I think 気にかかる and 気にする are almost the same and interchangeable each other. (気にかかり is not a dictionary form, or it's used as a noun.)

If you provide me with a specific context, maybe I can tell the difference.


----------



## JapanForever

Well for example is there a difference there between :
*父の健康がひどく**気にかかる
父の健康がひどく気にする*
Are they the same or one is more empathetic than the other?


----------



## SoLaTiDoberman

JapanForever said:


> Well for example is there a difference there between :
> *父の健康がひどく**気にかかる
> 父の健康がひどく気にする*
> Are they the same or one is more empathetic than the other?




*父の健康がひどく気にかかる＝父の健康をひどく気にする

*They are the same.


----------



## JapanForever

So there are no difference?
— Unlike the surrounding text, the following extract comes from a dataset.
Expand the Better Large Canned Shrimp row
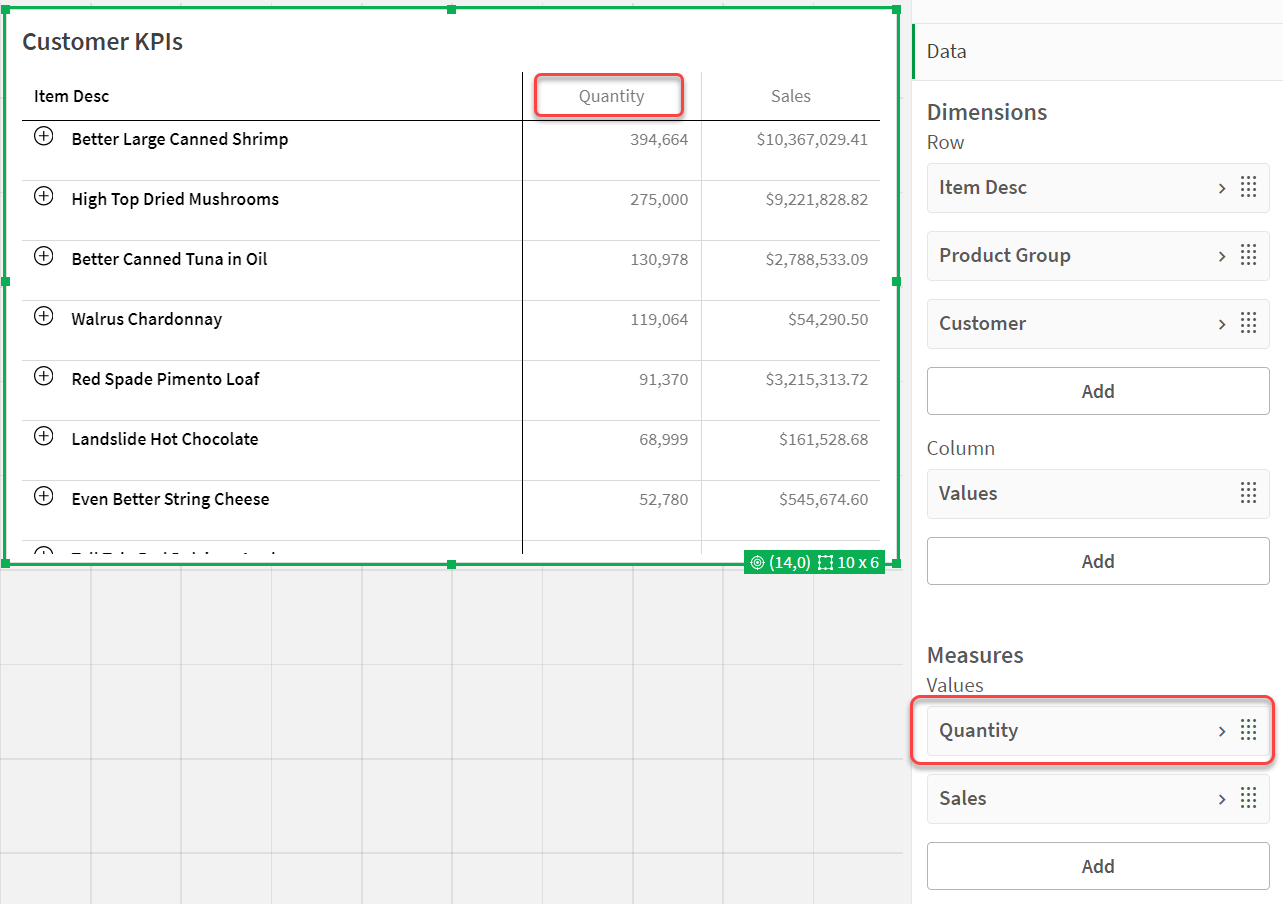The width and height of the screenshot is (1283, 904). pyautogui.click(x=43, y=136)
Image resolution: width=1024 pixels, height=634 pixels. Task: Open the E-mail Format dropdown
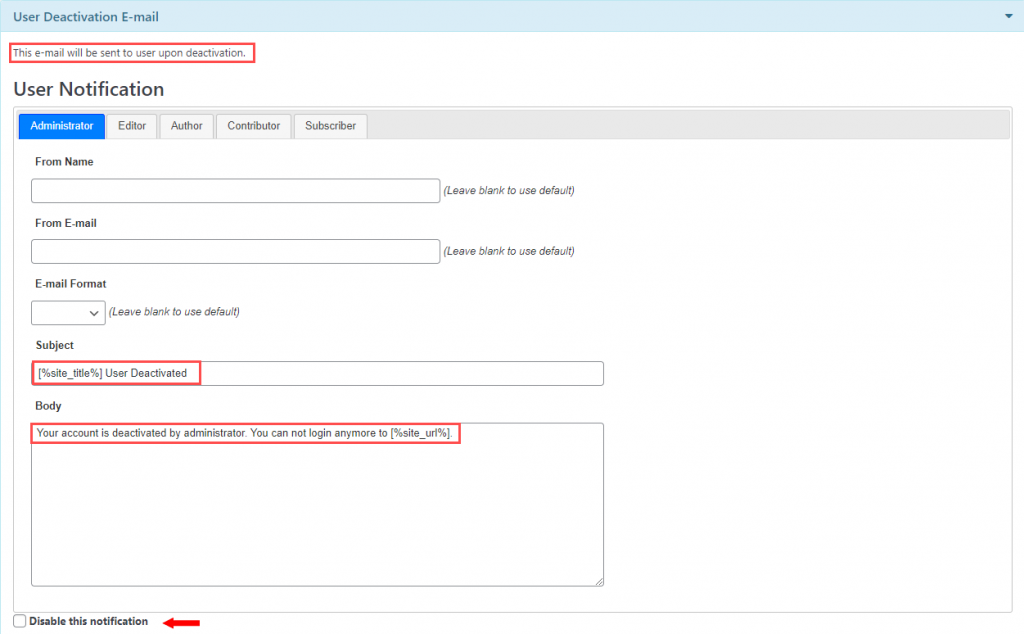68,312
None of them is stronger than the other?


----------



## SoLaTiDoberman

No.
None of them is stronger than the other, at all.


----------



## SoLaTiDoberman

Well, I think the difference is like this:

父の健康が気にかかる＝ I cannot help worrying about my father's health.
(I tried not to think about it, but I cannot help thinking about my father's health. It occurs in my mind automatically.)
父の健康を気にする　＝I do worry about my father's health.
( I intentionally think about my father's health condition.)
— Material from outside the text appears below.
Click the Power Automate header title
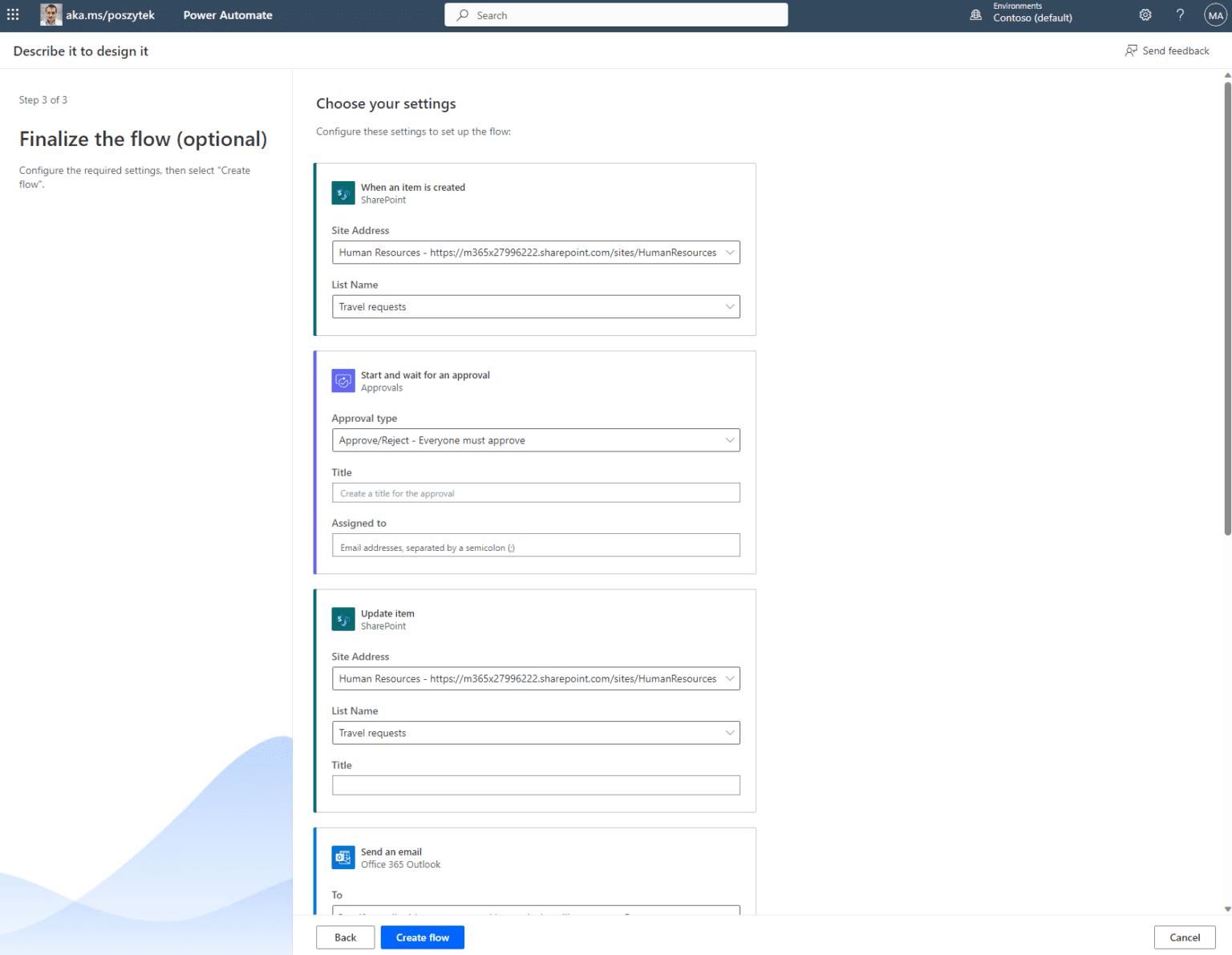The width and height of the screenshot is (1232, 955). (x=228, y=15)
It is more like the difference between the 'passive voice' and the 'active voice.'
However, I cannot say one of them is stronger than the other.
Hope this helps.


----------



## JapanForever

Okay so...The latter is more intentional than the other. Thanks.
However, last question: when can we use the 気にかかる form as it isn't a dictionary form?


----------



## SoLaTiDoberman

気（名詞）　
に（助詞）　
かかる（動詞）　

気にかかる is a set phrase that has three words.
I don't understand your question's point.


父の健康がきにかかる。(現在）
父の健康が気にかかった。　（過去）
父の健康はきにかからない。（否定）

What is your problem?


----------



## JapanForever

I asked if we could use the two forms equally?


----------



## Tonky

気がかり/気にかかる = it bothers you, 気にする = you worry, you are worried. I would never consider them the same nor treat them "equally", but it is up to your language sense and ability to decide. It seems like "which is stronger among all the similar words" always bothers you a lot  If you must write an essay or something using either of two similar words, I would recommend you to use whichever is more familiar to you and ask for advice after actually writing some yourself, because, you know, "which fits" almost always depends on context anyways.


----------



## JapanForever

So  there is no much difference between 気にする and 気にかかる?


----------



## Vaan

JapanForever said:


> So  there is no much difference between 気にする and 気にかかる?


SoLaTiDoberman has explained the difference in the message #7.
They are different like, say, 'to remind me' and '(I) think of'.


----------



## JapanForever

Okay. Thanks for your help


----------